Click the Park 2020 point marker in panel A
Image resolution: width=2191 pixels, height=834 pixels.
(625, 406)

--

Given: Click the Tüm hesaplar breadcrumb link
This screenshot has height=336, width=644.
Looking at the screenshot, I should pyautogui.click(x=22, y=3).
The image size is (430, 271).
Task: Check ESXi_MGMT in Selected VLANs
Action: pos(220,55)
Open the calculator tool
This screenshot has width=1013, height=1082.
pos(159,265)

==

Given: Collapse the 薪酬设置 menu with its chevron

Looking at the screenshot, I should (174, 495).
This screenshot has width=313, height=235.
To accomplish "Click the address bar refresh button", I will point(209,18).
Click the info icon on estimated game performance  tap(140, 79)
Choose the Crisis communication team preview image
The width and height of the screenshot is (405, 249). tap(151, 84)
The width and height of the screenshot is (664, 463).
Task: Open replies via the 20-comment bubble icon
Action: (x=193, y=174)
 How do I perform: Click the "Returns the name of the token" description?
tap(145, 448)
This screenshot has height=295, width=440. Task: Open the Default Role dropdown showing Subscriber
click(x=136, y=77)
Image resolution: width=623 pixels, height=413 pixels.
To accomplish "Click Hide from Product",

How to complete this task: Copy out each line of the listing that contains the word "point".

Task answer:
Click the Park 2020 point marker in panel A
To accomplish "Click the address bar refresh button", I will point(209,18).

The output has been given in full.